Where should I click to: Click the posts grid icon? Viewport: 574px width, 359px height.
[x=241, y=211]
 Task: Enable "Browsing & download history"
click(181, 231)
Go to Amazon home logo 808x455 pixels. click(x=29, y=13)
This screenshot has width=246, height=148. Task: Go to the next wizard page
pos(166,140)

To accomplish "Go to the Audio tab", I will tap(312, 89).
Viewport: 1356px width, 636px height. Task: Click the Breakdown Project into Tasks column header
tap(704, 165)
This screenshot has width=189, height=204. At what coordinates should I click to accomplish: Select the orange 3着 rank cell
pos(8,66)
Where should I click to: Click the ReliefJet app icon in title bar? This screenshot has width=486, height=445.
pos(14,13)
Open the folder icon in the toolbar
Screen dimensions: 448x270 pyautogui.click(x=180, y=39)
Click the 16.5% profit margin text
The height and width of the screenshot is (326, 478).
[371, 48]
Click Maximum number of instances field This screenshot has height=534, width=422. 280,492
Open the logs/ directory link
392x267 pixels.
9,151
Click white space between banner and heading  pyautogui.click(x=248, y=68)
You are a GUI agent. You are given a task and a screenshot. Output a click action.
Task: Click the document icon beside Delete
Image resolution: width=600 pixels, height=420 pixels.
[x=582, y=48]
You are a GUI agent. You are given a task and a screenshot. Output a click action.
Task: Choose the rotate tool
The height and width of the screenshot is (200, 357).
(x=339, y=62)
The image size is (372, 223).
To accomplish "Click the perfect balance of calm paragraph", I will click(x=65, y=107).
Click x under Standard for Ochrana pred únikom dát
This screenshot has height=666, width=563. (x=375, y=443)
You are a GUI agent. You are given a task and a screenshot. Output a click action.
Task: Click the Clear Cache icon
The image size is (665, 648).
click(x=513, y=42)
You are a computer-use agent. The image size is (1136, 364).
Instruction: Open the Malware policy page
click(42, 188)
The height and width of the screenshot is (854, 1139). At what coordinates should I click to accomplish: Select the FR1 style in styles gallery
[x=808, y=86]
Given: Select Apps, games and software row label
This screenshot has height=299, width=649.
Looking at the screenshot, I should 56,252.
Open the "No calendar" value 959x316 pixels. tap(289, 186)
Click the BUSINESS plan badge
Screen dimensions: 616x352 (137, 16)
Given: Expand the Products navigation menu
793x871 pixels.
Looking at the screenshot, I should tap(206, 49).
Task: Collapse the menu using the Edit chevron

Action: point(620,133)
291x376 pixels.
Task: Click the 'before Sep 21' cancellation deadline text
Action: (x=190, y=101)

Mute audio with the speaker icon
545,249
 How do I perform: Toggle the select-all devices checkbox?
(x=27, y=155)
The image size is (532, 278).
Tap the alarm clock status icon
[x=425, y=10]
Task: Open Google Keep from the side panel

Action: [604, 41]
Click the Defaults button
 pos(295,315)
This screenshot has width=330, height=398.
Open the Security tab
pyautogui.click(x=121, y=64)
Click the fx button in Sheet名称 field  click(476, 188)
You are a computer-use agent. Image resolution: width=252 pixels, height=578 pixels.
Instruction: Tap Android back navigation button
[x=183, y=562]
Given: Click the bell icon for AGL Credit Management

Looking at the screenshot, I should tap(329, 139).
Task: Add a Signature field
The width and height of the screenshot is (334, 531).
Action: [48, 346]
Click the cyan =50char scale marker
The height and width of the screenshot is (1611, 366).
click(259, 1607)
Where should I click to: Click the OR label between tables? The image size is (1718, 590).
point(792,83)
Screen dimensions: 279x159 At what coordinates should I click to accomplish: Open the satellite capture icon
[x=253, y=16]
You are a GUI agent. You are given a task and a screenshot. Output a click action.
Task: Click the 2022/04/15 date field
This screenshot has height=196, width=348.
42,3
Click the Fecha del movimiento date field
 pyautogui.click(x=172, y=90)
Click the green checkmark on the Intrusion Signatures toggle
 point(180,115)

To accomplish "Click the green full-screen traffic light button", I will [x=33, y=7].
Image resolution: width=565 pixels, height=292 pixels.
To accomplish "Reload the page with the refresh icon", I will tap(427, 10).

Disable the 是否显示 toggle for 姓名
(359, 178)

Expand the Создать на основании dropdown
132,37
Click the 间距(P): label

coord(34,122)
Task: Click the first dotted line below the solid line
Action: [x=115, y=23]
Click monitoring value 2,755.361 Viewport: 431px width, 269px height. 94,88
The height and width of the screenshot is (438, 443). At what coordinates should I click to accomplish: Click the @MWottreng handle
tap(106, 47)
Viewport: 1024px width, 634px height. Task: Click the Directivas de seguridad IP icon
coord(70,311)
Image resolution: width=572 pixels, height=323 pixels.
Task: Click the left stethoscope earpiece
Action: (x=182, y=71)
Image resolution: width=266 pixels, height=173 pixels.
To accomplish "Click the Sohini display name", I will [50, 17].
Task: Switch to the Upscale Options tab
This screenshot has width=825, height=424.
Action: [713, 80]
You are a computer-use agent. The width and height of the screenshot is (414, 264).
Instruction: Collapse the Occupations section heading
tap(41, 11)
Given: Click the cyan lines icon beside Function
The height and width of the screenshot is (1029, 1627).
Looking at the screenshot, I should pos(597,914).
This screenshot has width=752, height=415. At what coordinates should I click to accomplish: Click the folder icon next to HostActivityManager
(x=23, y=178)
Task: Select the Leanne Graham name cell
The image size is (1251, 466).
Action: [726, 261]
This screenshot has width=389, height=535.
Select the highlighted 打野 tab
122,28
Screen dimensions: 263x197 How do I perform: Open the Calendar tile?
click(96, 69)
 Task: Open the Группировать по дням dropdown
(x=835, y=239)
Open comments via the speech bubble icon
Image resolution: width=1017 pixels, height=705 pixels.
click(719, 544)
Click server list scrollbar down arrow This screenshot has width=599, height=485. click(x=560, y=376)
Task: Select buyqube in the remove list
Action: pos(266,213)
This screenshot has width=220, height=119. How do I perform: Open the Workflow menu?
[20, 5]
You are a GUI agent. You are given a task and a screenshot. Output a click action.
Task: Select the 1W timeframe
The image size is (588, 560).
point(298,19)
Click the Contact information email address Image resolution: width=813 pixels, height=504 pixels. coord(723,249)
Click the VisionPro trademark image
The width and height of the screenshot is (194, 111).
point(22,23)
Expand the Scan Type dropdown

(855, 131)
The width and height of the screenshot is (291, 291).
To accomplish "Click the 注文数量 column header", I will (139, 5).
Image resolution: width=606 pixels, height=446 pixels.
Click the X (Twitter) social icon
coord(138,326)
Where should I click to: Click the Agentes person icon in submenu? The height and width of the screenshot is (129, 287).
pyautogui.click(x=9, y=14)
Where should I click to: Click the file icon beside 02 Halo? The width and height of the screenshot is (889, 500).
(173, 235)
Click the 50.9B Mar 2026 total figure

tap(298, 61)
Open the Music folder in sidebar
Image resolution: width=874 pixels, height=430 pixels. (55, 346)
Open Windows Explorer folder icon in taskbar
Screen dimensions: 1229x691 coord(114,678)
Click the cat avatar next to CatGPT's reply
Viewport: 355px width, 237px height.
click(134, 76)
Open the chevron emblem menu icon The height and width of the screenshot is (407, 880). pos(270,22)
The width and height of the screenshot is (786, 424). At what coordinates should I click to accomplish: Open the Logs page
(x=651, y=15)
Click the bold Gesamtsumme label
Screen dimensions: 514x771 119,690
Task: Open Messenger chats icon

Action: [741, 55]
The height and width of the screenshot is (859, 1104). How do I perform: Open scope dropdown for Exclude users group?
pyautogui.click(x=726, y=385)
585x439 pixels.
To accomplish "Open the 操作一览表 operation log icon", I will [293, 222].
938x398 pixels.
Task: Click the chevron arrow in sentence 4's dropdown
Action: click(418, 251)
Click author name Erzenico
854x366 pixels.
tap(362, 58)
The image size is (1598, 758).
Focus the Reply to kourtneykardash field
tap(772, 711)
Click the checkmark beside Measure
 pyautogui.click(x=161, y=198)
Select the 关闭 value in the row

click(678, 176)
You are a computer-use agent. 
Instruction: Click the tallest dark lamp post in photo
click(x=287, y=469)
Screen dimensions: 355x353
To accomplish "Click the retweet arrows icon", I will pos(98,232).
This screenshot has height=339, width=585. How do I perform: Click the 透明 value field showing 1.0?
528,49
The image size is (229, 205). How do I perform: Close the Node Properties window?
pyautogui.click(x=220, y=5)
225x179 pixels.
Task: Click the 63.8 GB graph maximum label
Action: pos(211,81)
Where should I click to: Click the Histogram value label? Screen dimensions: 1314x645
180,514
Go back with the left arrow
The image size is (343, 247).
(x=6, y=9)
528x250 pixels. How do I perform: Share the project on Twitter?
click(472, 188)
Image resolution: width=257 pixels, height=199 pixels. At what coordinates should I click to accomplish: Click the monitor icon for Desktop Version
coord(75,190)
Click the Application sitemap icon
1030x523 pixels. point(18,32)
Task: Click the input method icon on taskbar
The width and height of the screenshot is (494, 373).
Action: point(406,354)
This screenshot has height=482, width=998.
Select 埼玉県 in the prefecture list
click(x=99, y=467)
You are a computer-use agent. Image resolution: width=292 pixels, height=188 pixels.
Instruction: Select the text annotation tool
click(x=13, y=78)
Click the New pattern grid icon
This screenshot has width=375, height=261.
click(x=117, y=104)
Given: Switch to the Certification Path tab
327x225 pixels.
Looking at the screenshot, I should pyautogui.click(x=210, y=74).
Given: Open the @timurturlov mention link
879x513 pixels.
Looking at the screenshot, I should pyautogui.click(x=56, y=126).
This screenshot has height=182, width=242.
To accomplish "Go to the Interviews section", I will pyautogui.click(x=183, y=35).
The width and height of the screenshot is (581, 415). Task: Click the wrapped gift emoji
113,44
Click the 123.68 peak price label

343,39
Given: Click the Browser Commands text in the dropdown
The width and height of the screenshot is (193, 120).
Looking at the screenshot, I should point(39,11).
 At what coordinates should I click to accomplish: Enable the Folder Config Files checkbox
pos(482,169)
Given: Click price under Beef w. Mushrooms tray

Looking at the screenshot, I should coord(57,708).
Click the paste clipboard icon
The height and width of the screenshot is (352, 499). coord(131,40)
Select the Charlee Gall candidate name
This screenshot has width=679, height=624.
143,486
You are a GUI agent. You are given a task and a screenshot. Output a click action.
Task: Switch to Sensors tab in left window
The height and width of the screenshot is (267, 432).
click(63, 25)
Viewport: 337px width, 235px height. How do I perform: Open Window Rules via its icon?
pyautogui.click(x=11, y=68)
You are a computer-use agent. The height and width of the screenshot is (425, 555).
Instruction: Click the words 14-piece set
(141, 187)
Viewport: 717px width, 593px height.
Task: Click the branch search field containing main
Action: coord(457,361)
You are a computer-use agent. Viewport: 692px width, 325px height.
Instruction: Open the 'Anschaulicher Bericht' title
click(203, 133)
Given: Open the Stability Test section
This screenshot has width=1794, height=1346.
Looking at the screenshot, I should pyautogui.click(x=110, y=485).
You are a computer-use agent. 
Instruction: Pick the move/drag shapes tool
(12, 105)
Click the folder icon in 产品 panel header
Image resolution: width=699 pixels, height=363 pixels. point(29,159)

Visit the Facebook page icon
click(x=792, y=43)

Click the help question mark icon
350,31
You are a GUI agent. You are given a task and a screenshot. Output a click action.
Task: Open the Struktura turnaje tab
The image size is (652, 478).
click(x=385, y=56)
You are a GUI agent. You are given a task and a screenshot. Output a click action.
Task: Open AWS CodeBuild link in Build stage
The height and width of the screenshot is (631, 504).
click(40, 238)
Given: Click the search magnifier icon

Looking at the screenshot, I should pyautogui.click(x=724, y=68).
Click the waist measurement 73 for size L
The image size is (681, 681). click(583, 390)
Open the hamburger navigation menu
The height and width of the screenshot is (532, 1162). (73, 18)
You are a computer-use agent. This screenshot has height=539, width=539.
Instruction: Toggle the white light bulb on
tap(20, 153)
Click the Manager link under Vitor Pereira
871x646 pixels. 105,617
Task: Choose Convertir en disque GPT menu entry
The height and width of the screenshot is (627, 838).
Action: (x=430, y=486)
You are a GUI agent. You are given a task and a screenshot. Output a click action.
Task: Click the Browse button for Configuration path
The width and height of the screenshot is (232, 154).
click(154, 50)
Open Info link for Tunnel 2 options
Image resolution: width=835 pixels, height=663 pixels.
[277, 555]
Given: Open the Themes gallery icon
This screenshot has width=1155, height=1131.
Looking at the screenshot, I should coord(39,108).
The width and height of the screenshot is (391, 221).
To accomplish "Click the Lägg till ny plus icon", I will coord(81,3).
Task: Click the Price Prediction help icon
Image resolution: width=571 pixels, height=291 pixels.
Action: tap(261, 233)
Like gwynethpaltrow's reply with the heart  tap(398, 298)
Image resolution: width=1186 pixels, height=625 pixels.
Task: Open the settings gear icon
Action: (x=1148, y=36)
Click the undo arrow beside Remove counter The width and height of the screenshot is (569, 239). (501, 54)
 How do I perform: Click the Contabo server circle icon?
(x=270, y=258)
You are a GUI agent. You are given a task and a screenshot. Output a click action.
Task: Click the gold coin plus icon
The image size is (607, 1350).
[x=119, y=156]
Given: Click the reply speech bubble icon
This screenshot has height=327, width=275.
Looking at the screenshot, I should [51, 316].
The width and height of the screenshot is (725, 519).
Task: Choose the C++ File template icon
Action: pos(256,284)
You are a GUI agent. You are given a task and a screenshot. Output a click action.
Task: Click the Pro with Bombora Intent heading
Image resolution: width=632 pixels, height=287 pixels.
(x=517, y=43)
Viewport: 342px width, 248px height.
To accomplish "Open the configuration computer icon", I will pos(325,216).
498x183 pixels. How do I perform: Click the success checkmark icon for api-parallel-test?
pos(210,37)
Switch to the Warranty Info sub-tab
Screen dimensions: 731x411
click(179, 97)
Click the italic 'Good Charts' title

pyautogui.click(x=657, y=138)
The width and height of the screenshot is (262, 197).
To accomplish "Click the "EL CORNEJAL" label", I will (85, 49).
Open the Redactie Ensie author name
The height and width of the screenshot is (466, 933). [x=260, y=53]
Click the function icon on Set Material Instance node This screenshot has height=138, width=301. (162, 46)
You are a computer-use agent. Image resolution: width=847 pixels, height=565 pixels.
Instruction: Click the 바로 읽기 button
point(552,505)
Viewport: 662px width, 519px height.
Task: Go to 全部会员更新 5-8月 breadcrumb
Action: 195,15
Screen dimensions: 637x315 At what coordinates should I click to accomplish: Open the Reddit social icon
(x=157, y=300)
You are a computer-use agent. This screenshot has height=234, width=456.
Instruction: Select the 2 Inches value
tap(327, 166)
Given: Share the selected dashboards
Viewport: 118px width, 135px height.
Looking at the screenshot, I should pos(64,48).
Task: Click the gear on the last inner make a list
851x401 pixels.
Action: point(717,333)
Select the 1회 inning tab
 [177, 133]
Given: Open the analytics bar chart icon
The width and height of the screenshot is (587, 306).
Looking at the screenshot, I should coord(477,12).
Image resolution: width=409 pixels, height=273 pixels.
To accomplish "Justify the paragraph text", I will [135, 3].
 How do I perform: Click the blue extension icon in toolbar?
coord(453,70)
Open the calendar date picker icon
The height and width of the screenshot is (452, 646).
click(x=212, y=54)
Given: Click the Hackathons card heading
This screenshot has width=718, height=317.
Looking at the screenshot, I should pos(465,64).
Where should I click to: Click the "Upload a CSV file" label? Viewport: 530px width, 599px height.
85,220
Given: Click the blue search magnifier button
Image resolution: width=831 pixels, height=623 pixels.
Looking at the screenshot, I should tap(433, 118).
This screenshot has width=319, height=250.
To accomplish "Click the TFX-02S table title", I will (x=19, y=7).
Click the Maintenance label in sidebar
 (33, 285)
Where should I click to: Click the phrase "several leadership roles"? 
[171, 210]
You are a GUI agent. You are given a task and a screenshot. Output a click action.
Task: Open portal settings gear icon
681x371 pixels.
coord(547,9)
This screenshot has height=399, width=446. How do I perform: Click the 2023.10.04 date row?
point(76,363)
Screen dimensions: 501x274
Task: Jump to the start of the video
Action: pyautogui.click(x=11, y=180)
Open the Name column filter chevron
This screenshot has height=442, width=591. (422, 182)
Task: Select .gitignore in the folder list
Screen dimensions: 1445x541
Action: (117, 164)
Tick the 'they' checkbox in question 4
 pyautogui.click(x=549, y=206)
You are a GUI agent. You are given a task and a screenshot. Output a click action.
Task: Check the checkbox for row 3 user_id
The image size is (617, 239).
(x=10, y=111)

PROBLEM TO SOLVE: The lines to return are those in the records above that hold the word "paragraph".

RESPONSE AREA:
To accomplish "Click the perfect balance of calm paragraph", I will click(x=65, y=107).
To accomplish "Justify the paragraph text", I will [135, 3].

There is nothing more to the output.